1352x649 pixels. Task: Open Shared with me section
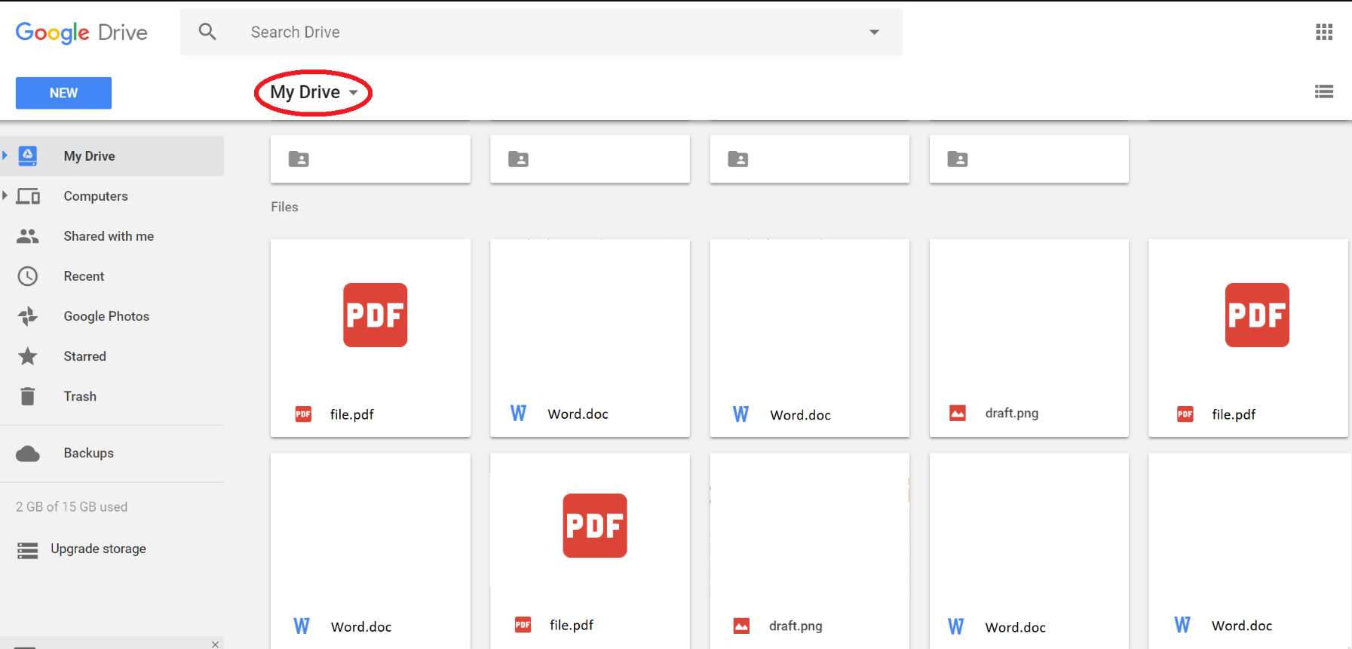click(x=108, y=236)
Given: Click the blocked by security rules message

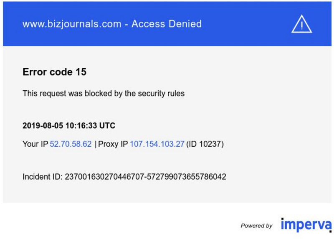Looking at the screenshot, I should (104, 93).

---------------

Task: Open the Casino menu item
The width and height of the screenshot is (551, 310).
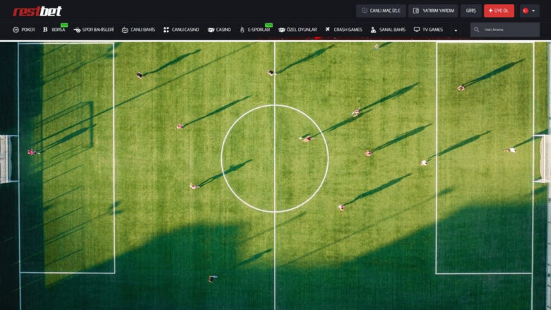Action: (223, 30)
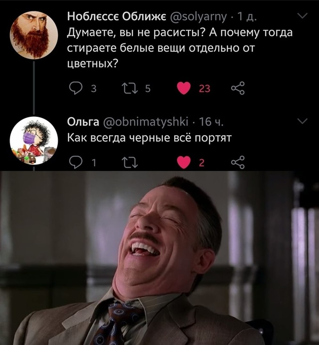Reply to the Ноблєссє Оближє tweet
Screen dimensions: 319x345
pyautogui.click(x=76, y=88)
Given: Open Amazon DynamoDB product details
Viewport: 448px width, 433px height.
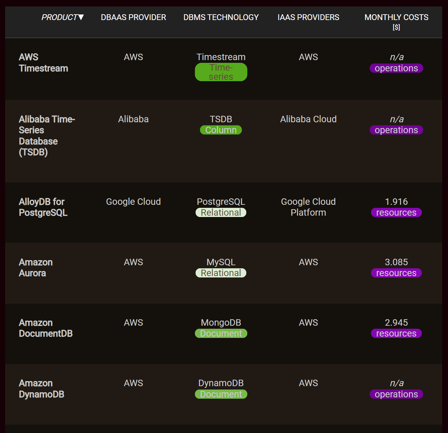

---------------

• What you have to do
When you reach the line holding "The width and" in the listing above, begin retyping exactly, and stop once the line holding "Viewport: 448px width, 433px height." is done; pictures stay out.

• Your response
The width and height of the screenshot is (551, 310).
Action: (223, 30)
Reply to the Ноблєссє Оближє tweet
Screen dimensions: 319x345
pyautogui.click(x=76, y=88)
Given: Open Amazon DynamoDB product details
Viewport: 448px width, 433px height.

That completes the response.